### Required action
Starting at the line containing "Viewport: 1674px width, 385px height." and ending at the line containing "Click the GRP search button", print every line of the material below exactly, both ends included, and stop there.

Records for this exercise: Begin

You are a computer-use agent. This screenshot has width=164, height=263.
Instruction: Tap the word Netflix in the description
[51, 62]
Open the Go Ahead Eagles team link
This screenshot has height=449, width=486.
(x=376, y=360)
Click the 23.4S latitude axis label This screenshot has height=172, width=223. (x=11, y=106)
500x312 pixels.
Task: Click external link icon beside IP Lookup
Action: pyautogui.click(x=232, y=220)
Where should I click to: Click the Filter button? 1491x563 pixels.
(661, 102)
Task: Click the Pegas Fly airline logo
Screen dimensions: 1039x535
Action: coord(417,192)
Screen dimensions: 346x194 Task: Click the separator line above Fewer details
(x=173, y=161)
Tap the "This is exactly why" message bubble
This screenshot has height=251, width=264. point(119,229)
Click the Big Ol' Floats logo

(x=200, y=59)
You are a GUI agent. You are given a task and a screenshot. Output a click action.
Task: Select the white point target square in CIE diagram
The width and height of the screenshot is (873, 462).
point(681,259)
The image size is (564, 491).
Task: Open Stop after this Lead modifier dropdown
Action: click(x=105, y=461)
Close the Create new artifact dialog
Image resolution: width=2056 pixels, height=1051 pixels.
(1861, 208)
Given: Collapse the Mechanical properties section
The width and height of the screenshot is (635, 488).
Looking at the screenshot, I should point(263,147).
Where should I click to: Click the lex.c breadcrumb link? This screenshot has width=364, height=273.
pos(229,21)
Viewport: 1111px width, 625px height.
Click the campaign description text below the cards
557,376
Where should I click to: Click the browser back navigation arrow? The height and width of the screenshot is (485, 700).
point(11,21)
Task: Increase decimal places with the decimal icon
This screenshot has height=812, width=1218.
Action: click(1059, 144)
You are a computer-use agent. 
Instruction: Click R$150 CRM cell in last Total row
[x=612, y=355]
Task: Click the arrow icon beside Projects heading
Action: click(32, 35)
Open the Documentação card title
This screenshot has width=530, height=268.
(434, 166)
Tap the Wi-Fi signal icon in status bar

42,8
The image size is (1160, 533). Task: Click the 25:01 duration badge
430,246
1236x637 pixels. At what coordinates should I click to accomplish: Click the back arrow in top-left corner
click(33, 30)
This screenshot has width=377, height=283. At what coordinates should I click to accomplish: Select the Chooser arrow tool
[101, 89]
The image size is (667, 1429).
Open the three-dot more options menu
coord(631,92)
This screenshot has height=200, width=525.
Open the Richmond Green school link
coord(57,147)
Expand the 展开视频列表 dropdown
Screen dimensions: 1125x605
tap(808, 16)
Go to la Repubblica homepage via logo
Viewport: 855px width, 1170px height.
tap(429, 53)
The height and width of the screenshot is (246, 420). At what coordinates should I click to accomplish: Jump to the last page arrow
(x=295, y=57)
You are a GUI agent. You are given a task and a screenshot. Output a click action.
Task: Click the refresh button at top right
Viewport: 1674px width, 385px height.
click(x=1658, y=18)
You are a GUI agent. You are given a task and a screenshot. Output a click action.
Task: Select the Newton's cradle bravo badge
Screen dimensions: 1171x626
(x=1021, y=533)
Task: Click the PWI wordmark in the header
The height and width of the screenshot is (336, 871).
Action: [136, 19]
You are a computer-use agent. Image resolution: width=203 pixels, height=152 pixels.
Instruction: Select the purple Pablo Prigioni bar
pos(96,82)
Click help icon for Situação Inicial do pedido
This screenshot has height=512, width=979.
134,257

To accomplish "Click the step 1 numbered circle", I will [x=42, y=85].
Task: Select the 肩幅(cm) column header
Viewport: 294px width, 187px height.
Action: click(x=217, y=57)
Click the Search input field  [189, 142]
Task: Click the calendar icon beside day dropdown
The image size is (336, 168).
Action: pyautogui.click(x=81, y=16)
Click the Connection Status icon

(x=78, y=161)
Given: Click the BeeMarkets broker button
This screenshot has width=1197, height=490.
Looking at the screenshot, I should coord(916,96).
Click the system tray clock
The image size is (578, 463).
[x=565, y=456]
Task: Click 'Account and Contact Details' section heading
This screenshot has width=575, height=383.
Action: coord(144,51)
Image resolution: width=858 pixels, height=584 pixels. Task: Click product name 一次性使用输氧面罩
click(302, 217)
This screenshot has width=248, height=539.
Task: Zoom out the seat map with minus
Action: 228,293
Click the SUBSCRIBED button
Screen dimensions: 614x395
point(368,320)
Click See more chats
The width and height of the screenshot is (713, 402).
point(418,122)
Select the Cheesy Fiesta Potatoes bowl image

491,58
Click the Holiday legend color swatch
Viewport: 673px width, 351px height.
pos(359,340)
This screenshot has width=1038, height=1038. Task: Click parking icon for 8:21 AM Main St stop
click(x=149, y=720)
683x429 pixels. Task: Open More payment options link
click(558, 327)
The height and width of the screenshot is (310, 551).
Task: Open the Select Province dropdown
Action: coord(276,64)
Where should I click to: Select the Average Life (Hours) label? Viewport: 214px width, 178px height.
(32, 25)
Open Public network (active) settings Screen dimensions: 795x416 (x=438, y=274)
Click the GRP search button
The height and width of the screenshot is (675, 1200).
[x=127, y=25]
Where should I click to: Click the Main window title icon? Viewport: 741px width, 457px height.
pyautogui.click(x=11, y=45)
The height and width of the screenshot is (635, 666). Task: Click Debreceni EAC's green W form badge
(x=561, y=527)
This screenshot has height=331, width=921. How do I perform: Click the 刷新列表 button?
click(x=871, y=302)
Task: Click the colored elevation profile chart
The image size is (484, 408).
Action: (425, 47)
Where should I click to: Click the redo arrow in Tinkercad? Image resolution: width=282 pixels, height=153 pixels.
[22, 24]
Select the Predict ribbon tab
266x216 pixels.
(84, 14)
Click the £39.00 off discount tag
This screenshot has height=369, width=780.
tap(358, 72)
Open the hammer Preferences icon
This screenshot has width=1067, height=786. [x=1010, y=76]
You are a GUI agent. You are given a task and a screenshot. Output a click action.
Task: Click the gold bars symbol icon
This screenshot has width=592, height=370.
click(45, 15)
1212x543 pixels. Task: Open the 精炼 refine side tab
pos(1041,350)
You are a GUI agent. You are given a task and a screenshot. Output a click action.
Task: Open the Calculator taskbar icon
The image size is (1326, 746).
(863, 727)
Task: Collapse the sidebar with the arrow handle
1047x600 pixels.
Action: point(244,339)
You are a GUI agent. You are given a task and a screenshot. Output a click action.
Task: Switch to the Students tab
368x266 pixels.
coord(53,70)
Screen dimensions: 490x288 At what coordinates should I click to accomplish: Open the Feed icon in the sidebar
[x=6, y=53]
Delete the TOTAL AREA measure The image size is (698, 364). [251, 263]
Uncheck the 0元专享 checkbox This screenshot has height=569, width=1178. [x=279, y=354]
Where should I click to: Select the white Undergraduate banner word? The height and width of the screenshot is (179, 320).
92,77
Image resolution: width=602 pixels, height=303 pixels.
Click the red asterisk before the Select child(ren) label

Records for this exercise: End

### Reply
Viewport: 1674px width, 385px height.
click(x=1658, y=18)
You are a GUI agent. You are given a task and a screenshot. Output a click action.
Task: Select the Newton's cradle bravo badge
Screen dimensions: 1171x626
(x=1021, y=533)
Task: Click the PWI wordmark in the header
The height and width of the screenshot is (336, 871).
Action: [136, 19]
You are a computer-use agent. Image resolution: width=203 pixels, height=152 pixels.
Instruction: Select the purple Pablo Prigioni bar
pos(96,82)
Click help icon for Situação Inicial do pedido
This screenshot has height=512, width=979.
134,257

To accomplish "Click the step 1 numbered circle", I will [x=42, y=85].
Task: Select the 肩幅(cm) column header
Viewport: 294px width, 187px height.
Action: click(x=217, y=57)
Click the Search input field  [189, 142]
Task: Click the calendar icon beside day dropdown
The image size is (336, 168).
Action: pyautogui.click(x=81, y=16)
Click the Connection Status icon

(x=78, y=161)
Given: Click the BeeMarkets broker button
This screenshot has width=1197, height=490.
Looking at the screenshot, I should coord(916,96).
Click the system tray clock
The image size is (578, 463).
[x=565, y=456]
Task: Click 'Account and Contact Details' section heading
This screenshot has width=575, height=383.
Action: coord(144,51)
Image resolution: width=858 pixels, height=584 pixels. Task: Click product name 一次性使用输氧面罩
click(302, 217)
This screenshot has width=248, height=539.
Task: Zoom out the seat map with minus
Action: 228,293
Click the SUBSCRIBED button
Screen dimensions: 614x395
point(368,320)
Click See more chats
The width and height of the screenshot is (713, 402).
point(418,122)
Select the Cheesy Fiesta Potatoes bowl image

491,58
Click the Holiday legend color swatch
Viewport: 673px width, 351px height.
pos(359,340)
This screenshot has width=1038, height=1038. Task: Click parking icon for 8:21 AM Main St stop
click(x=149, y=720)
683x429 pixels. Task: Open More payment options link
click(558, 327)
The height and width of the screenshot is (310, 551).
Task: Open the Select Province dropdown
Action: coord(276,64)
Where should I click to: Select the Average Life (Hours) label? Viewport: 214px width, 178px height.
(32, 25)
Open Public network (active) settings Screen dimensions: 795x416 (x=438, y=274)
Click the GRP search button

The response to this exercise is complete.